(Beginning of DATA FOR THIS EXERCISE)
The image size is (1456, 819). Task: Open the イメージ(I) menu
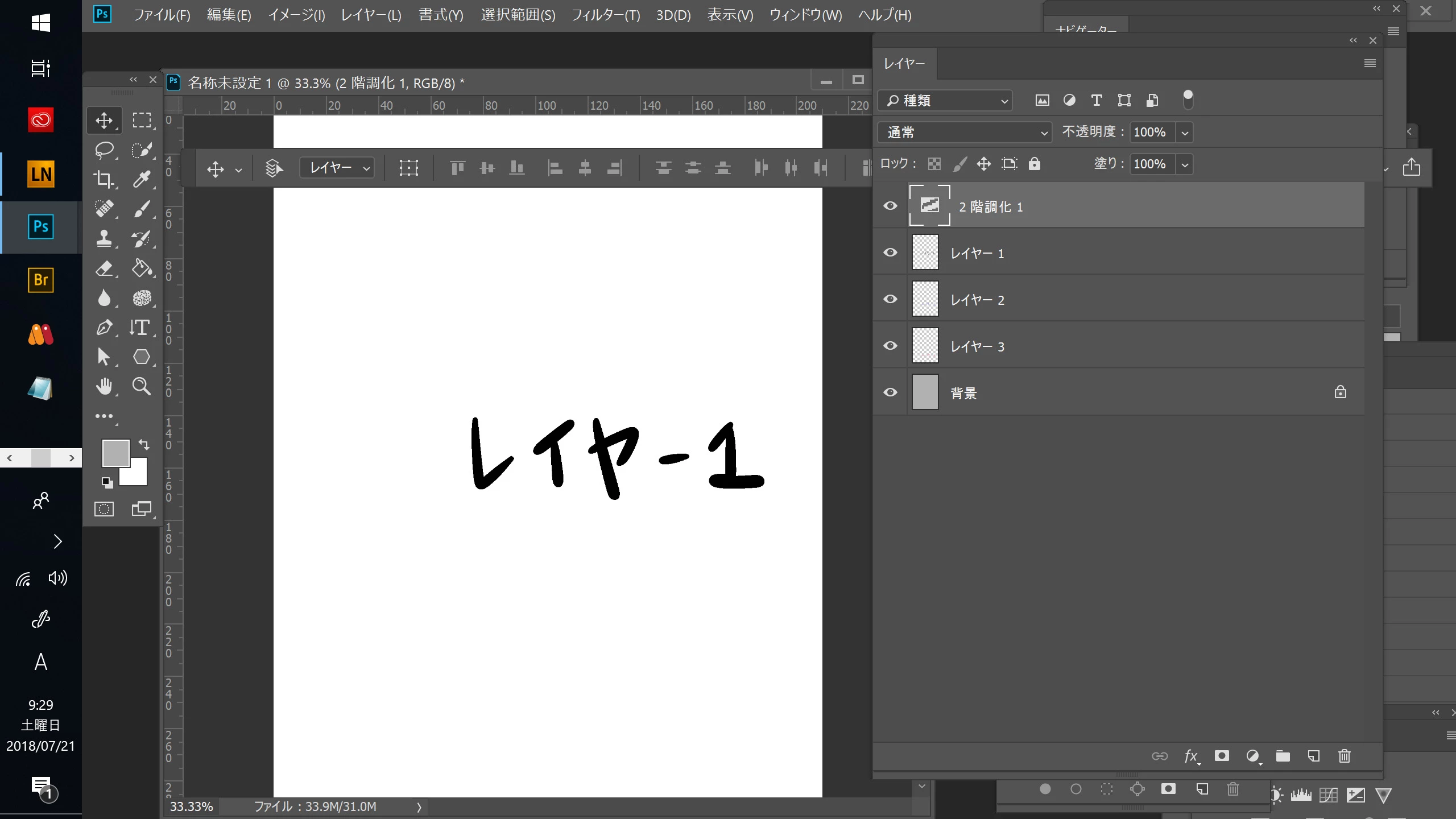click(x=296, y=15)
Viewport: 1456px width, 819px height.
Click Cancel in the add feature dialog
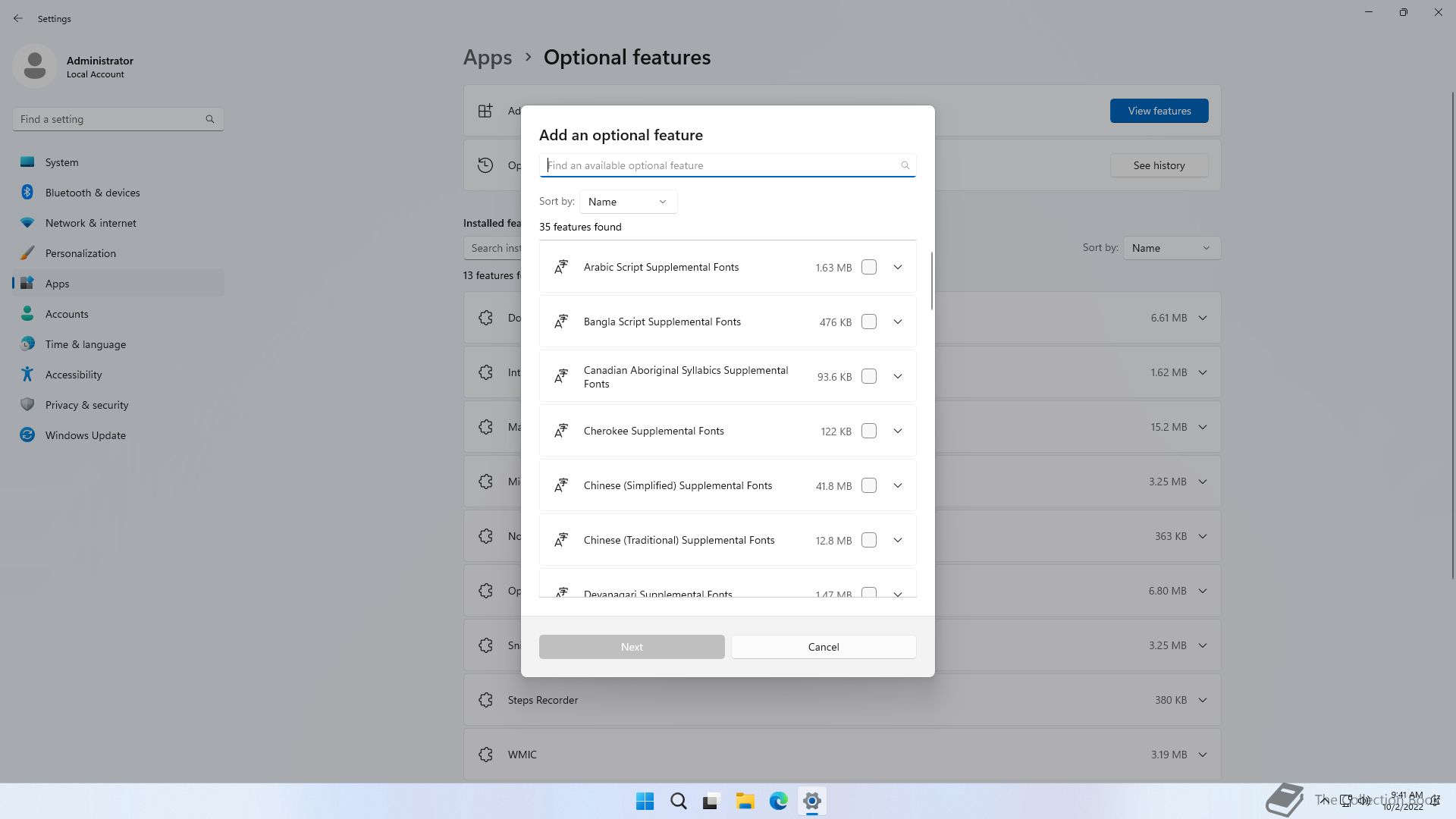824,647
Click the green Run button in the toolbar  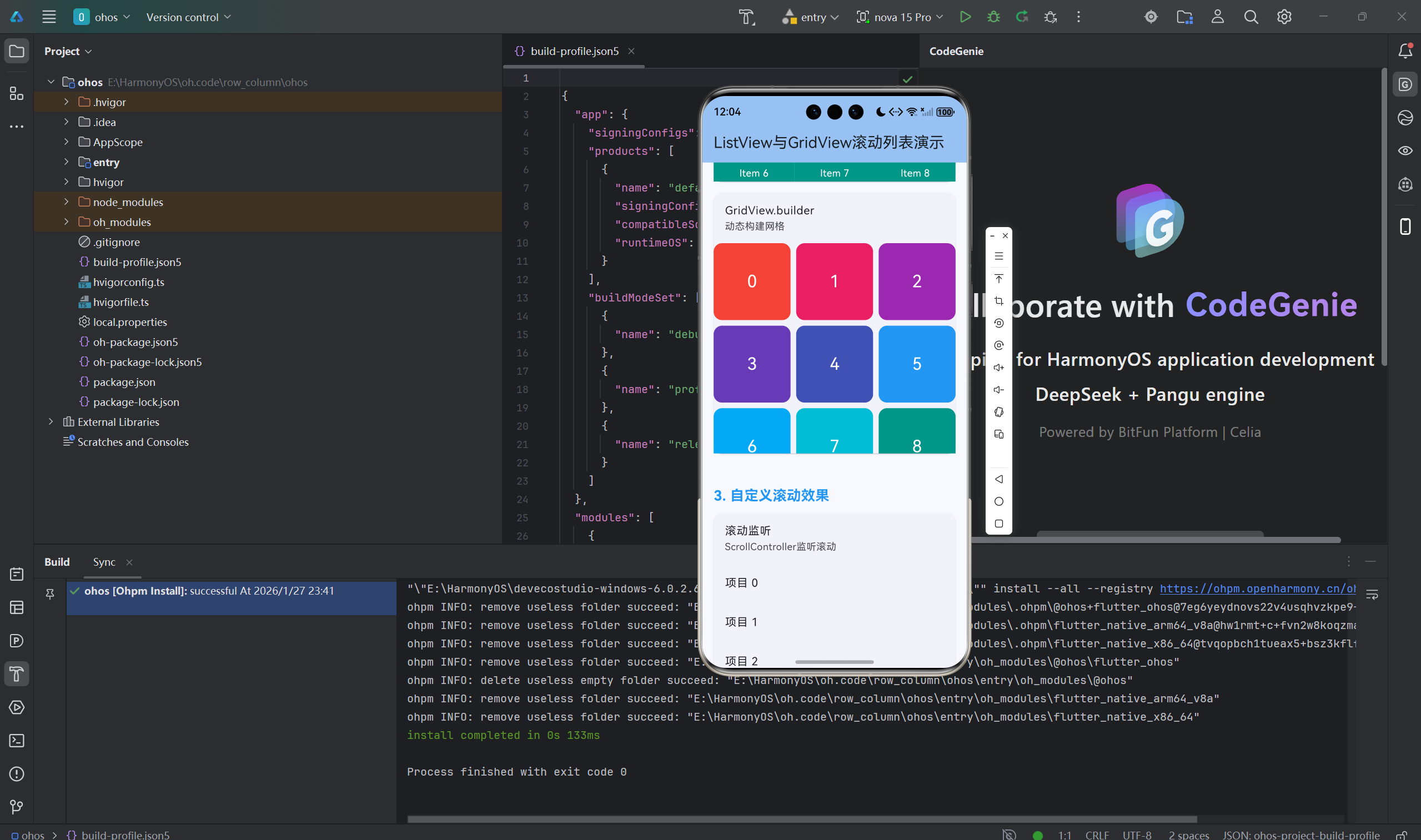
(End of DATA FOR THIS EXERCISE)
**WHAT THE EXERCISE ASKS**
In the copy, include exactly the lines from the one containing "Viewport: 1456px width, 819px height." through the last line of the records, and no pictures or other text.

**COMPLETED EXERCISE**
Viewport: 1456px width, 819px height.
Click Cancel in the add feature dialog
824,647
Click the green Run button in the toolbar  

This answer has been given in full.